生き残った僕らは、言葉少なに船に乗り込む。

僕は、タカシ、ヒロキ、アカリの隣で、ゆっくりと遠ざかっていく月影島を見つめていた。


どこまでも広がる青い空と海。でも、その色は、島に来た時とは全く違う、どうしようもなく悲しい色に見えた。


僕らの青春は、たくさんの嘘と、一つの悲しい復讐と共に、あの島に永遠に葬られた。もう二度と、あの頃の僕らには、戻れない。

船のエンジン音だけが、やけに大きく、耳に響いていた。


・・・・・・・・・・


デスクの上の事件資料に、再び目を落とす。渦模様の貝殻。やはり、ただの目印ではない。犯人が被害者たちに突きつける、罪の告発状だ。


あの島で俺が学んだのは、謎解きのスリルなどではない。見て見ぬふりをした罪、何もしなかった罪。その傍観という名のナイフが、時として誰かの心を深く、静かに殺すということだ。

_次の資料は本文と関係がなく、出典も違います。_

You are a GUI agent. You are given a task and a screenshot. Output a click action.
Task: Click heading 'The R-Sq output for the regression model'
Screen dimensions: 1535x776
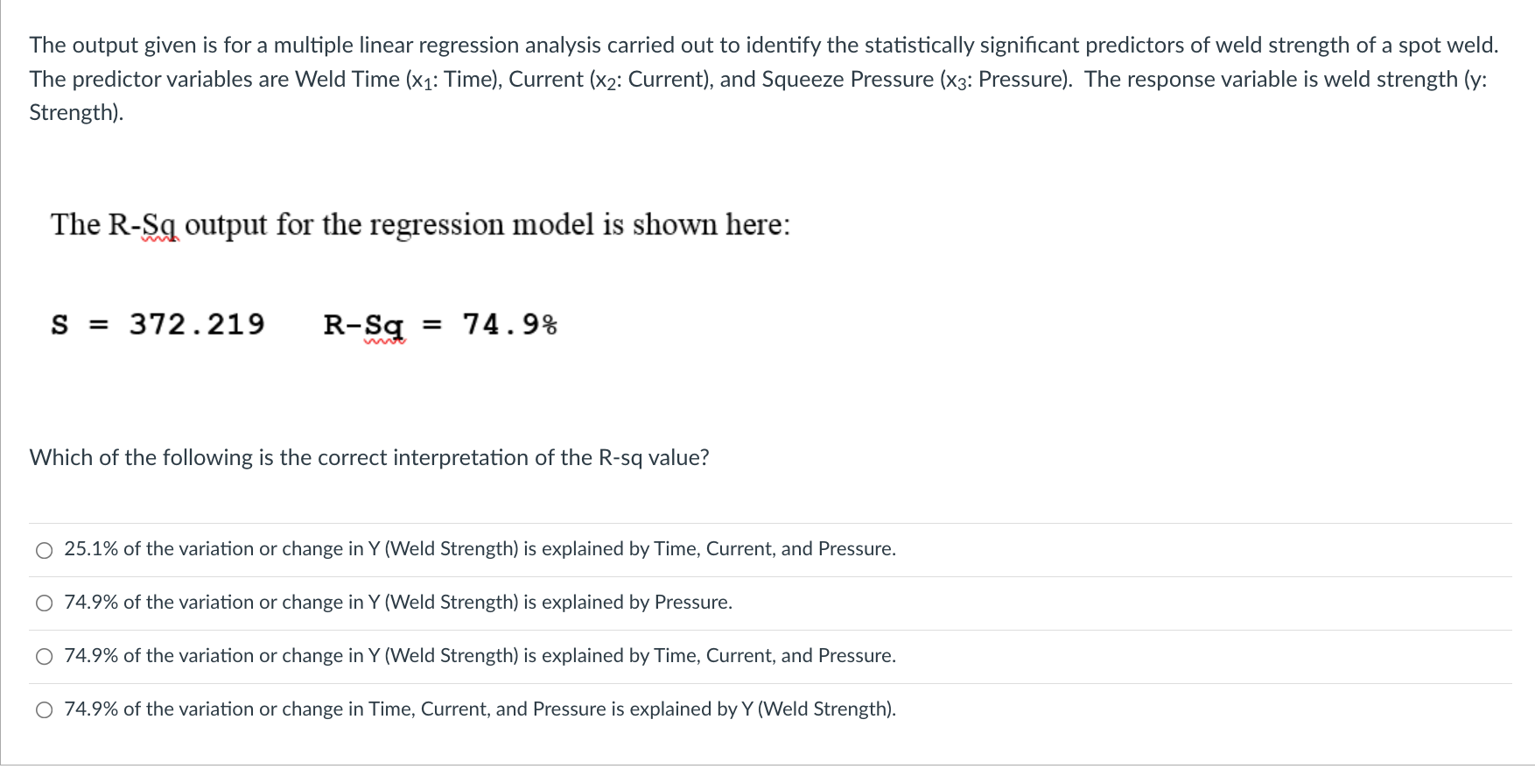click(x=420, y=225)
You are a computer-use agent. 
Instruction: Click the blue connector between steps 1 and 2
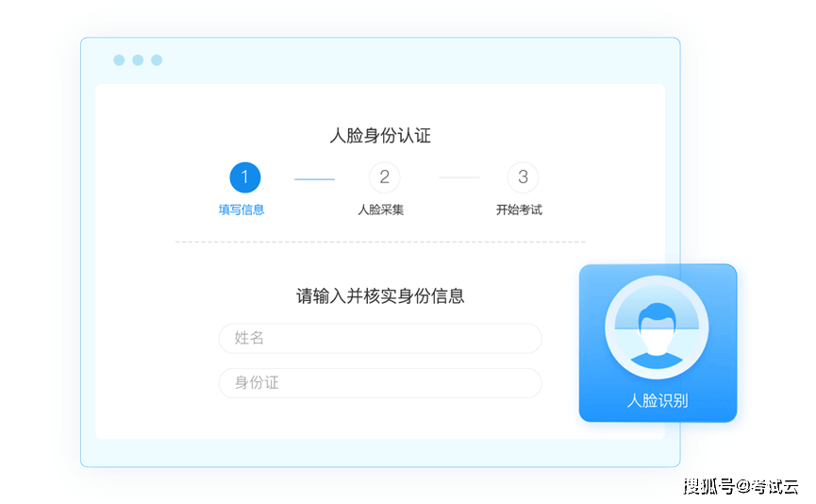(x=314, y=178)
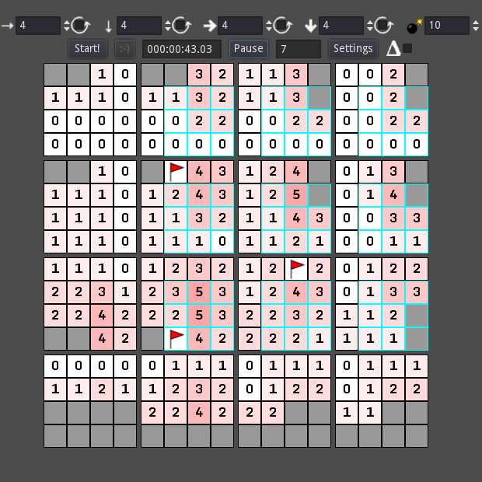Click the bold right arrow icon
The image size is (482, 482).
209,26
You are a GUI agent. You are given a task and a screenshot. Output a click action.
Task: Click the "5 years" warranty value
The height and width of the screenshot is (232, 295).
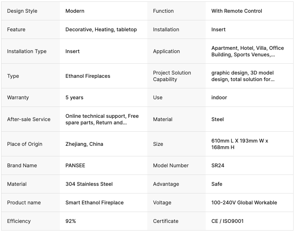click(x=74, y=97)
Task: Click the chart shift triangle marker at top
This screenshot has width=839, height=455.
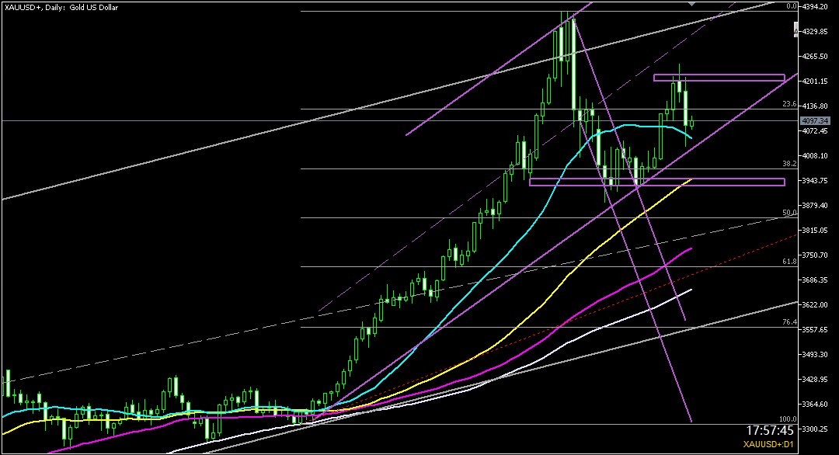Action: [692, 3]
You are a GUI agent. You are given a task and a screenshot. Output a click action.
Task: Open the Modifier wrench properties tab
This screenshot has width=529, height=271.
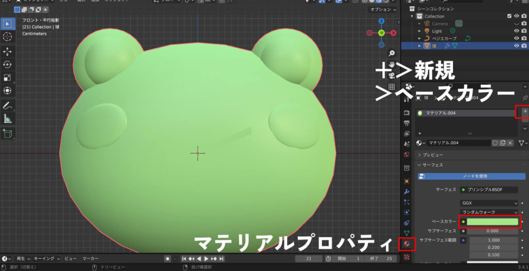[407, 191]
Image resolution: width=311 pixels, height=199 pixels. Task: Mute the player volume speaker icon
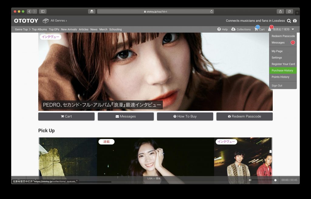pyautogui.click(x=250, y=180)
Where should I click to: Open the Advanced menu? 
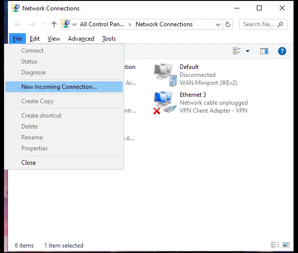click(80, 39)
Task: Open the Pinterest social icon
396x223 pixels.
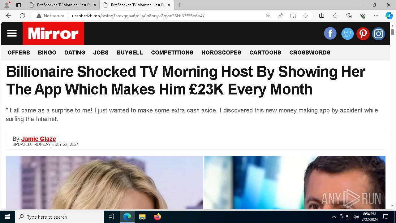Action: click(x=363, y=33)
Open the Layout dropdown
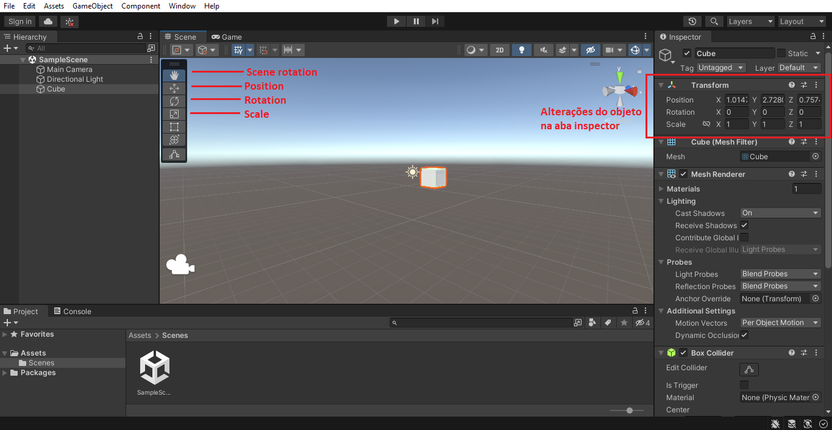832x430 pixels. (801, 21)
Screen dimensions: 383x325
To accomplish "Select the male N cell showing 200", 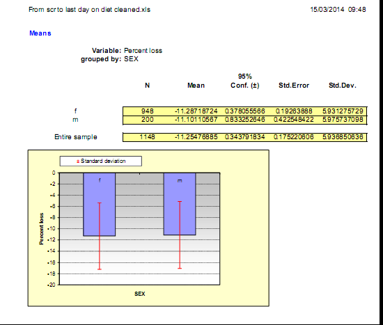I will pos(148,120).
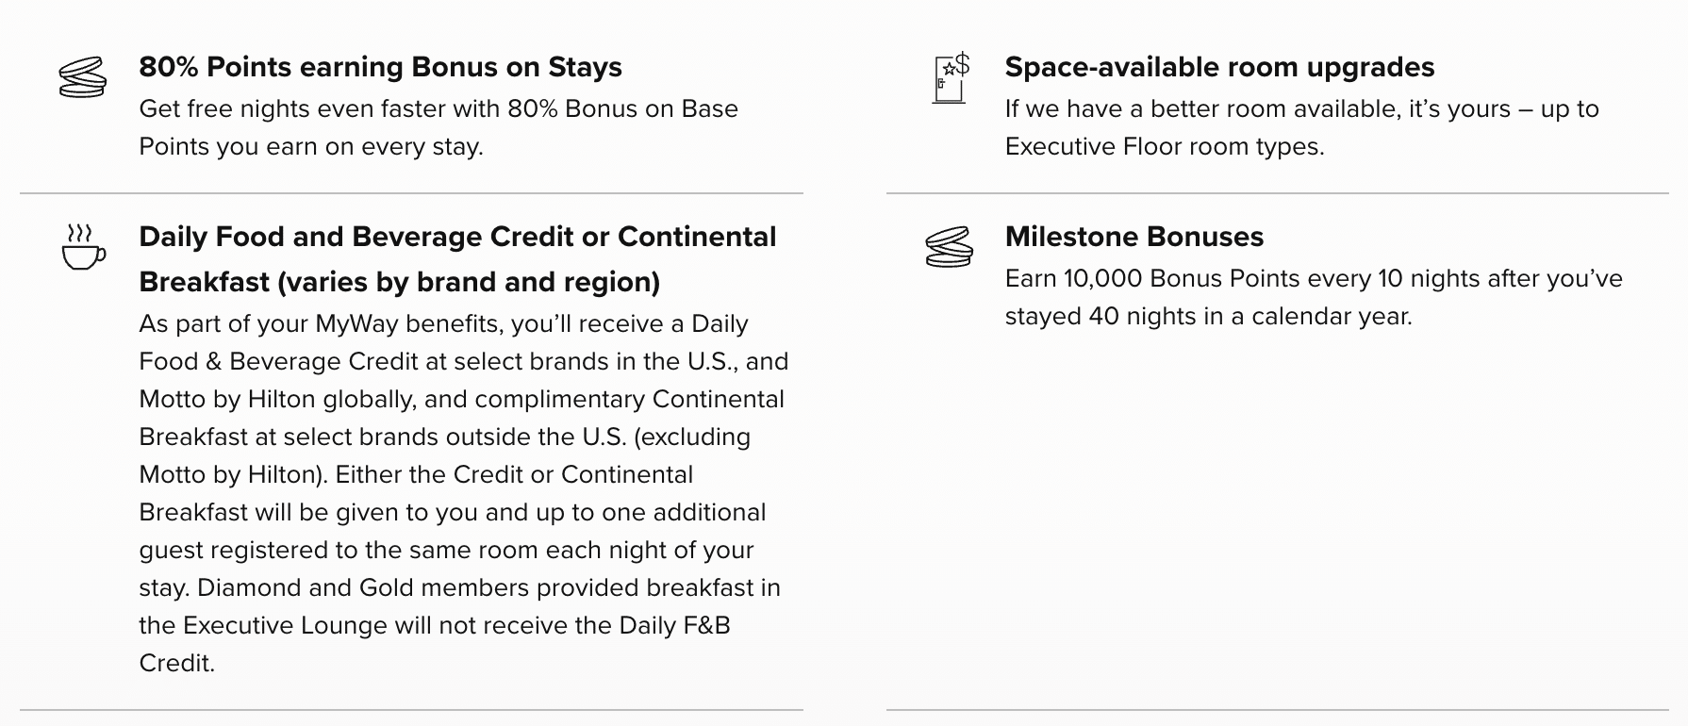Select the "Milestone Bonuses" heading

(x=1134, y=237)
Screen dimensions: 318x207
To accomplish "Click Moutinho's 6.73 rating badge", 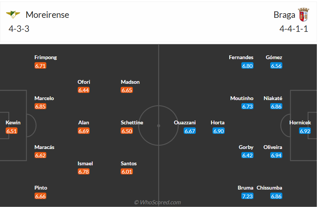I will (247, 107).
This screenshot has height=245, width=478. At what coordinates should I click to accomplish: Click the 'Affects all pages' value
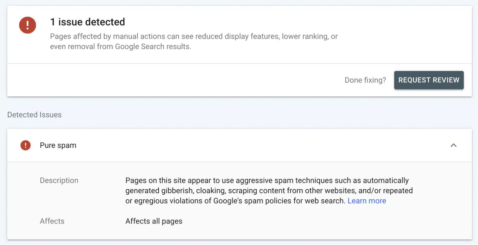click(154, 221)
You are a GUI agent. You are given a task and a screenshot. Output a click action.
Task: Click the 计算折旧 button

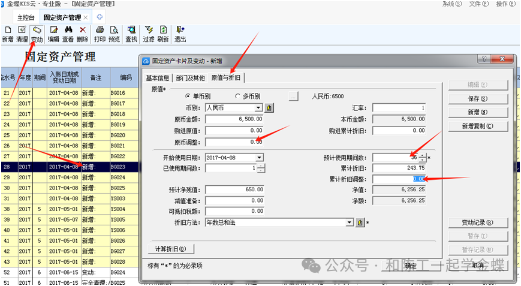pos(171,249)
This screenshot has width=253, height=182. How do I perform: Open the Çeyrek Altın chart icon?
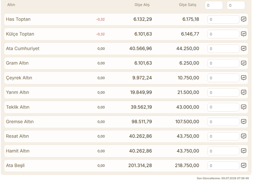coord(244,78)
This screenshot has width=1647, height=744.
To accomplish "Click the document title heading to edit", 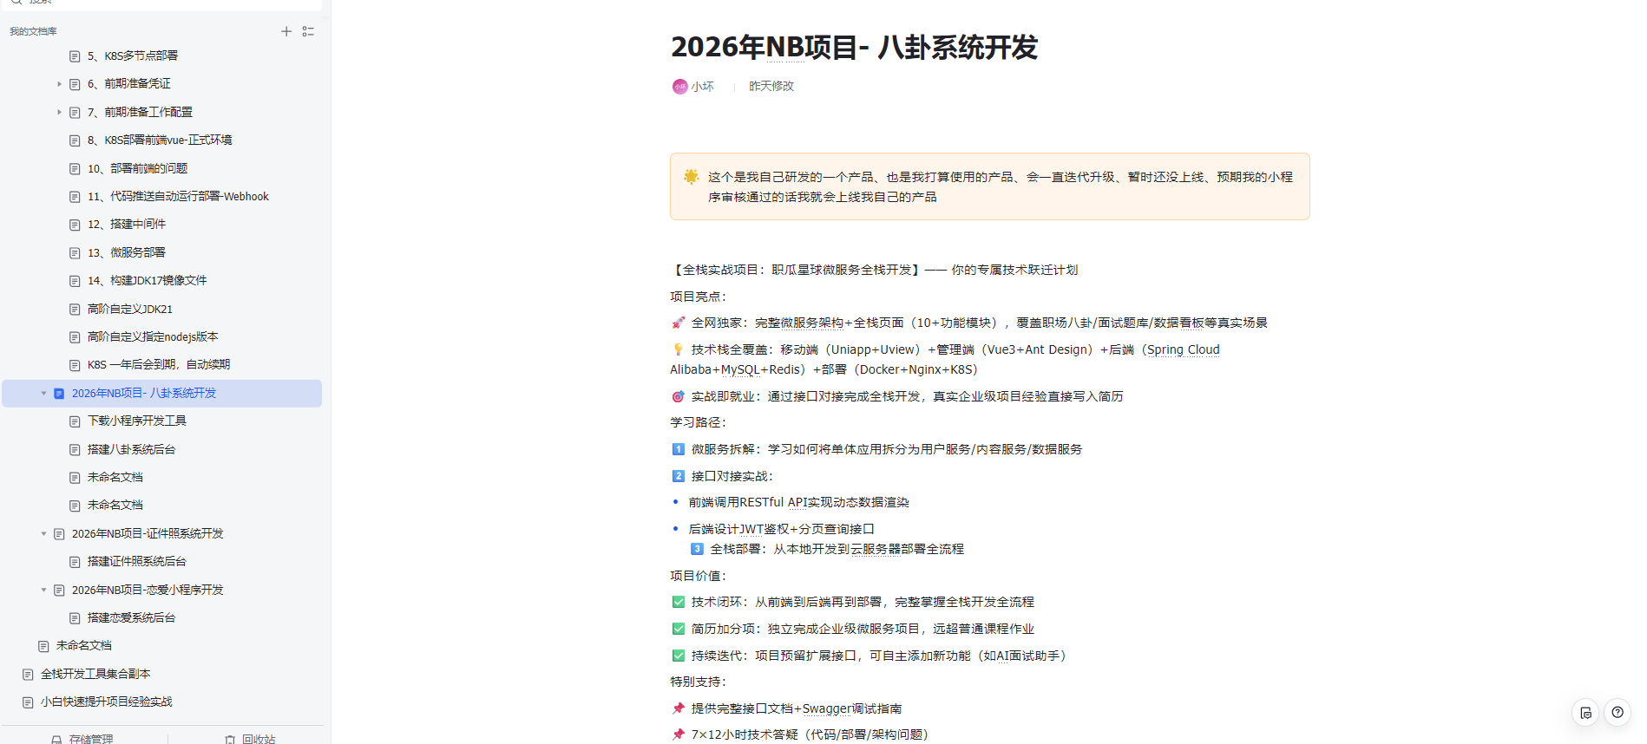I will (854, 47).
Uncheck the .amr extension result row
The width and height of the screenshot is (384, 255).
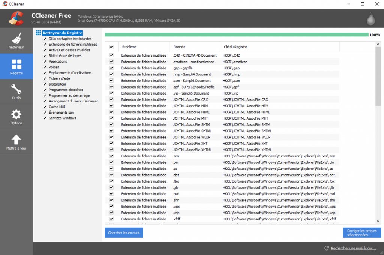[x=111, y=156]
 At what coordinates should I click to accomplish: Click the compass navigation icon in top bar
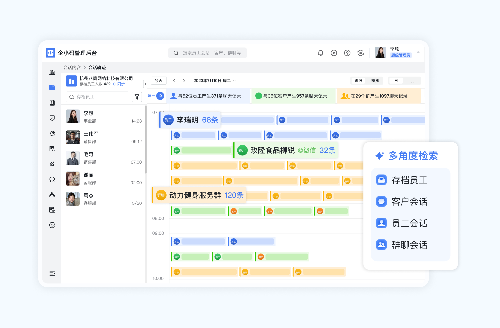[x=334, y=53]
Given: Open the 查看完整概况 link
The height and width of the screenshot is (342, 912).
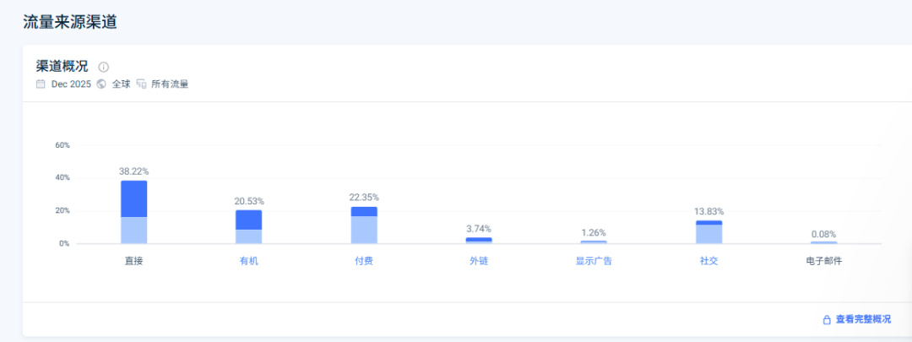Looking at the screenshot, I should [x=863, y=320].
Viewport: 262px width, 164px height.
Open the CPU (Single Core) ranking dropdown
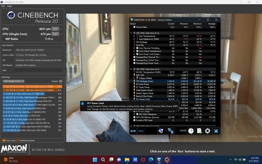(14, 81)
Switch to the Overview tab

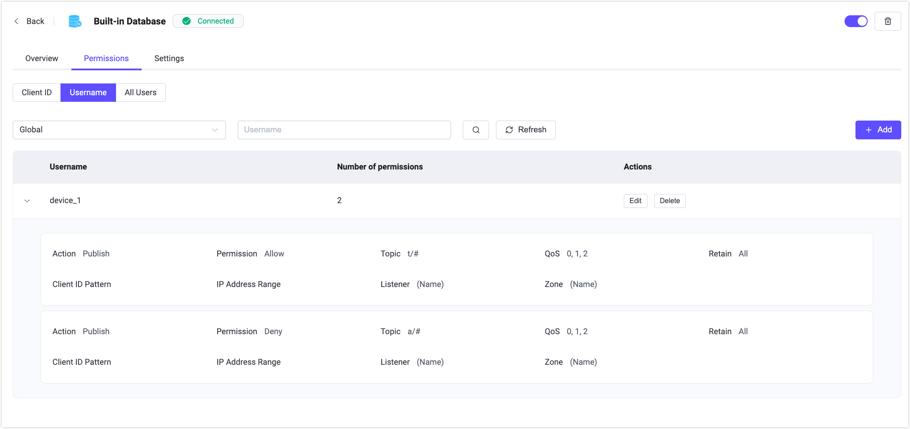point(41,59)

今回の被害者たち。彼らもまた、誰かの心を殺した「傍観者」だったに違いない。犯人は、ミカと同じように、歪んだ正義感で「裁き」を下している。


俺はコートを羽織り、立ち上がった。

あの島で失われた青春が、今も俺の背中を押している。


「偽りの友に、災いを」


その言葉の本当の重さを、この街の誰かに思い知らせる時が来たようだ。

ドアを開け、俺は湿った夜の街へと踏み出した。